The world’s population is predicted to grow from 7 billion reported in 2010, to 9.8 billion in 2050. This increase will add more hungry mouths to feed and will require more efficient farming methods and higher yields from existing farmland. Almost 40% of our global land surface is already dedicated to farming.
Researchers in South Korea from Wongwang University have experimented with various cooking techniques and flavour additives with mealworms. The researchers found adding sugar to mealworms resulted in ‘meaty’ flavours and have create a mealworm infused seasoning.
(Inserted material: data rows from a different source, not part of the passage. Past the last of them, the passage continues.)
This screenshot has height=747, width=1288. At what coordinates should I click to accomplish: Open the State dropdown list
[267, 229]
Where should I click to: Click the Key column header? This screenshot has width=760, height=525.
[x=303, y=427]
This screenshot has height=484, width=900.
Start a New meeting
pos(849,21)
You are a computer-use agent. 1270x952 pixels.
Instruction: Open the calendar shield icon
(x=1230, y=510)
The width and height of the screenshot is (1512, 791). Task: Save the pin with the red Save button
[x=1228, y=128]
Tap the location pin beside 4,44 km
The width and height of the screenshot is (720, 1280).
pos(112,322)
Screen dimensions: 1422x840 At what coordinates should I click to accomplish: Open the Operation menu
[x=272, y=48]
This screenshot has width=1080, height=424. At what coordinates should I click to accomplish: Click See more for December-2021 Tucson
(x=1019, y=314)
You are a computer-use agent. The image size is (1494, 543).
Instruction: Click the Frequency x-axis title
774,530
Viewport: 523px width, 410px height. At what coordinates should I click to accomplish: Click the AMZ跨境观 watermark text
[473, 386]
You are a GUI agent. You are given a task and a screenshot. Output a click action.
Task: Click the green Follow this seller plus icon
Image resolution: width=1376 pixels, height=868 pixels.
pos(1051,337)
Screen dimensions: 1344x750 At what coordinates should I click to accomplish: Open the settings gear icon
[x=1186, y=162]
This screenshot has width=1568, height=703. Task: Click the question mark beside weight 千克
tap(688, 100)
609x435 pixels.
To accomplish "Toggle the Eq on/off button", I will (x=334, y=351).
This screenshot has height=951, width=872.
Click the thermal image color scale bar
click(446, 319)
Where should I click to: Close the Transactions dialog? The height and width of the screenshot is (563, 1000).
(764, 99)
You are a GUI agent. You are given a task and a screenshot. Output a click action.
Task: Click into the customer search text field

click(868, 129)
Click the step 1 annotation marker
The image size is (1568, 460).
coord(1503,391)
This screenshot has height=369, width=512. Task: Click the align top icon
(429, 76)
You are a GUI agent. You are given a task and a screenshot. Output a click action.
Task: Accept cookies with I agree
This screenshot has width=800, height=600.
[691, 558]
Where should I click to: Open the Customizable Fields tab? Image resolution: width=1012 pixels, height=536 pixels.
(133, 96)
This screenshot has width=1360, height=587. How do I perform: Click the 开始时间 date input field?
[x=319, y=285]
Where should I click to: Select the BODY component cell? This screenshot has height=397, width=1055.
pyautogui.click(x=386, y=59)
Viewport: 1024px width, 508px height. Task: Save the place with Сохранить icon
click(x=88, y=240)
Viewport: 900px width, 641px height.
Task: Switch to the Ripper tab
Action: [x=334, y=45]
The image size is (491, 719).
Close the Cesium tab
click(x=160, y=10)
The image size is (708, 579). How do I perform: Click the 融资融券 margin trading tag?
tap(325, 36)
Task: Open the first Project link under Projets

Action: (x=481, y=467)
Edible insects, like the mealworm, offer major environmental savings in their lower water and land usage than those of traditional livestock. When reared sustainably on food waste, insects also offer a circular, closed-loop food source.
"Insects can be reared on food that would otherwise be lost in production systems, so we can recover some of that food waste or food loss and rear insects on those," Professor Michelle Colgrave, leader of CSIRO future protein mission, told ABC News.
Another positive for insects is that they don’t expel methane like cattle and sheep that contribute to greenhouse gas emissions. Over a 100-year period, methane has the global warming potential approximately 25 times that of carbon dioxide. Broadening consumer appetite for insect protein sources could help reduce this strain on our environment.
Insects may be an exotic protein source for Australians for now. But in Korea, the home of the mealworm study, 10 insects have already been accepted as food ingredients. According to the project’s principal investigator In Hee Cho, mealworms were added to the list in 2016.
Besides environmental savings, the edible insect market also offers substantial economic opportunity for Australian producers. In Australia’s Protein Roadmap, authored by CSIRO in 2022, the economic opportunity for insect protein sources was conservatively estimated to be worth as much as $12 million by 2030.
Environmental and sustainable benefits aside, the growth of insect eating will come down to taste and presentation. As these researchers are investigating, producing an irresistibly tasty snack full of flavour could help overcome any lingering consumer reluctance.